● **Assigned task**
Where in the records does the word "computer" occur? Copy each line in which it does.

● **Given data**
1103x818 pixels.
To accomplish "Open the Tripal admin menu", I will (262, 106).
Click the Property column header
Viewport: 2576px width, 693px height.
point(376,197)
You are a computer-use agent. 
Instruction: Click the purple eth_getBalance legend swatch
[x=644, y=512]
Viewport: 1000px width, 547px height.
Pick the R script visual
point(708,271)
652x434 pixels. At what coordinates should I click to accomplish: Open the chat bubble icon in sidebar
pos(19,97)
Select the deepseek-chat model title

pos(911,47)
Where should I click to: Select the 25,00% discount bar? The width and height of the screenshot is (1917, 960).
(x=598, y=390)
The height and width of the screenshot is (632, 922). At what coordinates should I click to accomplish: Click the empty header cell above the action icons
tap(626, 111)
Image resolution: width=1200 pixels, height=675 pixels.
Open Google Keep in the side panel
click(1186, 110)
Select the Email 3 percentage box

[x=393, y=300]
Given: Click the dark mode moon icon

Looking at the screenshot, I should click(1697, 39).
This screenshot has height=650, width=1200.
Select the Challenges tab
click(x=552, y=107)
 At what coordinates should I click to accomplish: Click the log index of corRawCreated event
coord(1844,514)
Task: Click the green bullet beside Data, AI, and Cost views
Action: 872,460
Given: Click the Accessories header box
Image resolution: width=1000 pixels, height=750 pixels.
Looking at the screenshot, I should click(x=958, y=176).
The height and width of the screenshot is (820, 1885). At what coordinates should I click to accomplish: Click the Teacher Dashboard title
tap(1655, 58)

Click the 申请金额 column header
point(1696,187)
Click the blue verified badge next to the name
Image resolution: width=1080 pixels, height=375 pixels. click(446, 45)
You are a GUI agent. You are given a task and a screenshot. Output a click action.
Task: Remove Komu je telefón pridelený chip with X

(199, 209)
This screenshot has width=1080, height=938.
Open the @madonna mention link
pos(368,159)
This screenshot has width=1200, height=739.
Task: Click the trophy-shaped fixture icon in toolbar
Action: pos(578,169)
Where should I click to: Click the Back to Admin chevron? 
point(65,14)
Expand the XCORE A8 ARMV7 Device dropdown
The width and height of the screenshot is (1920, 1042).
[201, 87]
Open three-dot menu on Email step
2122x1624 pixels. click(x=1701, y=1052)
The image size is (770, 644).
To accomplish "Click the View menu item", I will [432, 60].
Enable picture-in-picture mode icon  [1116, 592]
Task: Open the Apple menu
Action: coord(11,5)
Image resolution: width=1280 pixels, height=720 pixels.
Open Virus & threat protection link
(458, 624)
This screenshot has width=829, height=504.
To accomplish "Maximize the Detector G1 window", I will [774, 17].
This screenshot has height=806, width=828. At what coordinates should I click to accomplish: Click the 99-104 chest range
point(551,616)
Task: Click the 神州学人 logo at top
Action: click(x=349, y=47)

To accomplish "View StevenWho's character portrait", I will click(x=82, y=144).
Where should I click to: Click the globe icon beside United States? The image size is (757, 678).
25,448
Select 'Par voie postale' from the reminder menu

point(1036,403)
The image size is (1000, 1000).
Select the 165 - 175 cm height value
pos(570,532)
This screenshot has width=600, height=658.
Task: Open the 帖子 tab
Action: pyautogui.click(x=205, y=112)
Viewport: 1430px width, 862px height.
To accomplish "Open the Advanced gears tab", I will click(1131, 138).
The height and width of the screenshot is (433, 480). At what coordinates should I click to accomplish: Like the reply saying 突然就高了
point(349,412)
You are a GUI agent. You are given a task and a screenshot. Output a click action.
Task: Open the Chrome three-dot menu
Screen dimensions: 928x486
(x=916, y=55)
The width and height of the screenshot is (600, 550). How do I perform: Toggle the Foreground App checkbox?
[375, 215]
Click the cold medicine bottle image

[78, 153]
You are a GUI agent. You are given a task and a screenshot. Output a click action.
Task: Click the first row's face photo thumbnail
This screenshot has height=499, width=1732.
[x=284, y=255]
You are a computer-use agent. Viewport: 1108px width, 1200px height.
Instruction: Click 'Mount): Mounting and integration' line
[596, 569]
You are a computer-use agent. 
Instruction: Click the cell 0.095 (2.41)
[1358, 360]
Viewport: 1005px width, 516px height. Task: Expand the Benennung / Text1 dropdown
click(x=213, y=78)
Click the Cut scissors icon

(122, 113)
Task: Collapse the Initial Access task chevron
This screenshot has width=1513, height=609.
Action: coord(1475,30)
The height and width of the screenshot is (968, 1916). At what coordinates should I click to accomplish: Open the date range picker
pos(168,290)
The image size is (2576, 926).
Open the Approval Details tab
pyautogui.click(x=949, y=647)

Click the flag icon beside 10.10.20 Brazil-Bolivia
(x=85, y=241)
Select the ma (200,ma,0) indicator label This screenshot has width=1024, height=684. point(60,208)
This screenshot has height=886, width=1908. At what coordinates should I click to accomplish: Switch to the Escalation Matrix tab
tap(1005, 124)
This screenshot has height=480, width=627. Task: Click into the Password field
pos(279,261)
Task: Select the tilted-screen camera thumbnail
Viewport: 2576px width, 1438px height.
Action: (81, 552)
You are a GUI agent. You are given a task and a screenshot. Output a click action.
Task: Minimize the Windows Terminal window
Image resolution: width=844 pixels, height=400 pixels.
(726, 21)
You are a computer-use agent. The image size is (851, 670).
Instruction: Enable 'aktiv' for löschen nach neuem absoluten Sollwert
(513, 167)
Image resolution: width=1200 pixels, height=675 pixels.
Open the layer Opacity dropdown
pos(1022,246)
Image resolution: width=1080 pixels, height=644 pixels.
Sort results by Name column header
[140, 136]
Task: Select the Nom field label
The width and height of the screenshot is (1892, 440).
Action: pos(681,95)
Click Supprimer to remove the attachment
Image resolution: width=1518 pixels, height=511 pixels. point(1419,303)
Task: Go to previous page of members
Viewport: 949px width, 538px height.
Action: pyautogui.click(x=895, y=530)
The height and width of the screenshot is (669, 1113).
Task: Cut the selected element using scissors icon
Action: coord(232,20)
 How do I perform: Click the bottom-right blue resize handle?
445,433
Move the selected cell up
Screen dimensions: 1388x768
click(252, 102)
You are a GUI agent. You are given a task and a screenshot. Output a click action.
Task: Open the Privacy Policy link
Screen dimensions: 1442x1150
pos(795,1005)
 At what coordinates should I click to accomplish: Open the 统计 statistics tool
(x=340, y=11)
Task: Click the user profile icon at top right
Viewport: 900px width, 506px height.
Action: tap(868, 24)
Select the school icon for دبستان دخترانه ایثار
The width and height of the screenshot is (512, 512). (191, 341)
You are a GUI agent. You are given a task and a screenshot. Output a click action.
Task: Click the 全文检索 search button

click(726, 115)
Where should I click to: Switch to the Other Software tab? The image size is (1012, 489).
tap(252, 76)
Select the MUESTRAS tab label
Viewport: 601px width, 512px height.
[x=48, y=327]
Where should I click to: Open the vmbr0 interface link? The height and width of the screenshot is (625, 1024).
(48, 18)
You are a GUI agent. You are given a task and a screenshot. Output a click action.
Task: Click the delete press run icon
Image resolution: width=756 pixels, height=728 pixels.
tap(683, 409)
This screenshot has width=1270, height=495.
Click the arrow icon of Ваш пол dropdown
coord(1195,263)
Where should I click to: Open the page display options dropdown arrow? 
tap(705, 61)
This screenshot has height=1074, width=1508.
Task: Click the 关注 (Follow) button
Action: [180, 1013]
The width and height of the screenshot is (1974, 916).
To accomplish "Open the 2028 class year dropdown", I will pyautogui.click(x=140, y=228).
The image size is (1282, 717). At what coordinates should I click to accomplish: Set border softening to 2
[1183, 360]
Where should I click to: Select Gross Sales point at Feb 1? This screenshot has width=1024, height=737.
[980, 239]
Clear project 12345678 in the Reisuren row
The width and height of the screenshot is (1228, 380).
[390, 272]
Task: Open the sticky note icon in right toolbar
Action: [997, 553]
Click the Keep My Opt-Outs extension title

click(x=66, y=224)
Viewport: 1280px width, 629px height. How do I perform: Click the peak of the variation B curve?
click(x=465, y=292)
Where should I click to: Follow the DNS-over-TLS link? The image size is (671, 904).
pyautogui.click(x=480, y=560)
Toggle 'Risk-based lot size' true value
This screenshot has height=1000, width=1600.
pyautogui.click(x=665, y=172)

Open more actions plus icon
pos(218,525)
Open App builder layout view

● **Result of the exercise**
You are a computer-use agent. 
You are a computer-use agent. Viewport: 1108px width, 1200px height.
You are a computer-use agent. 
You are a computer-use agent. The image size is (851, 670).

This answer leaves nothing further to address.